To investigate the hydrodynamic performance of the floating platform VolturnUS-S as configured for the 1st Floating Offshore Wind Turbine (FOWT) Comparative Study, we have used a Smoothed Particle Hydrodynamics (SPH) based solver that features a coupling to the cable dynamic solver MoorDyn+ to reproduce the proposed benchmarks. This is a quite novel application of the method to simulate semi-submersible platforms for offshore wind energy. For this benchmark, which does not include aerodynamic actions, we have proposed a new procedure, leveraging offline coupling techniques to model the problem in a sub-domain of the reference wave basin. Our approach is detailed and validated for wave propagation only, and thus applied to reproduce the wave-platform interaction for an extreme focused wave condition. Good results are obtained for the wave generation and validation using open boundary conditions as well as for the platform motion under the extreme event.

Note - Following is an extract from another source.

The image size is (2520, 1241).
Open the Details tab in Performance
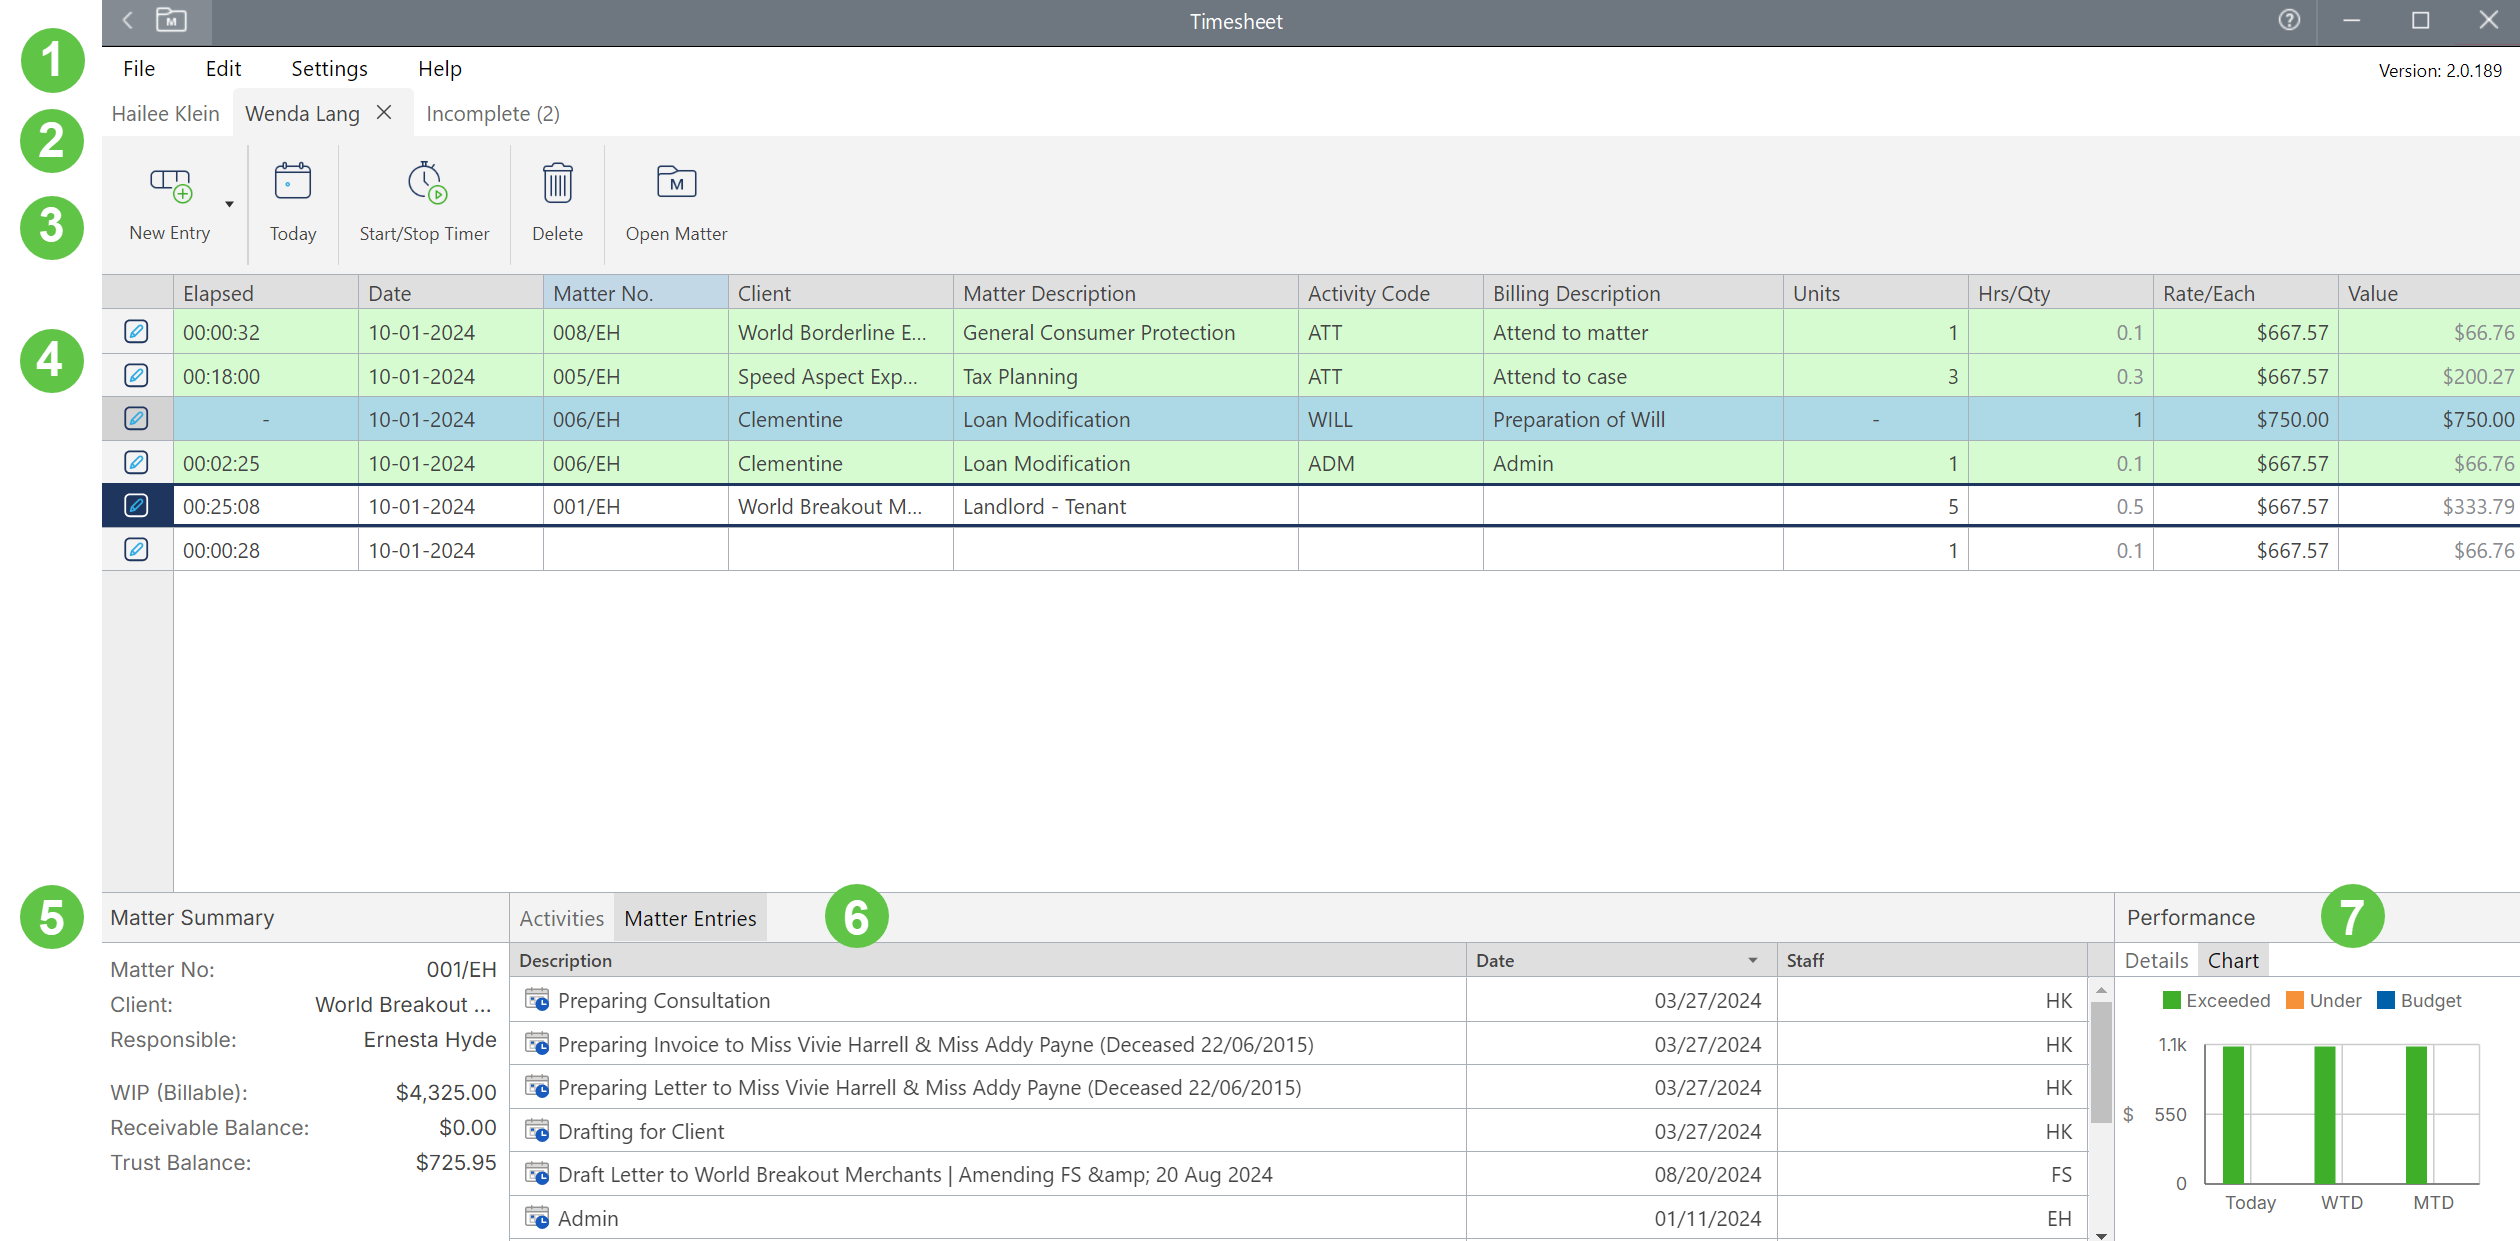[2156, 960]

The 1st Floating Offshore Wind Turbine (FOWT) Comparative Study proposes a framework for evaluating strengths and weaknesses of numerical approaches in dealing with the hydrostatic and hydrodynamic response of semi-submersible platforms for wind energy harvesting. For this investigation, the VolturnUS-S floating platform (Allen et al., 2020), which ideally hosts a IEA-15-240-RWT wind turbine (Gaertner et al., 2020) serves as a reference test configuration. Several test cases are available in the reference material (Ransley et al., 2023). The participants are required to submit the output data for the model they want to benchmark.

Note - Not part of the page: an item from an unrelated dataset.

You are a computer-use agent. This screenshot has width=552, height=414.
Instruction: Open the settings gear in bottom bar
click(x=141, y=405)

Developed by researchers from the National Renewable Energy Laboratory (NREL), FAST (Fatigue, Aerodynamics, Structures and Turbulence) (Jonkman, 2007) is certainly one of the most used open-source codes for marine structures. FAST and similar pieces of software, however, solve the hydrodynamics with potential-flow solvers, which generally cannot properly capture viscous effects and wave breaking. Anyhow, most of their limitations can be worked around by including fictitious treatments for the viscosity and other effects. Tran et al. (2014) compared the prediction of FAST and a computational fluid dynamics (CFD)-based solver, and revealed that potential-flow based models consistently overestimate the motion of the investigated platforms (see also, Nematbakhsh et al., 2015; Oguz et al., 2018; Zhou et al., 2019). Similar comprehensive research is presented in Liu et al. (2017), where another CFD investigation was performed on the DeepCWind semi-submersible floating wind turbine within a realistic-like environment. Other researchers have proposed the use of combined design strategies (see, e.,g., for similar applications Rij et al., 2019; Maet al., 2019) in which CFD models can play a pivotal role.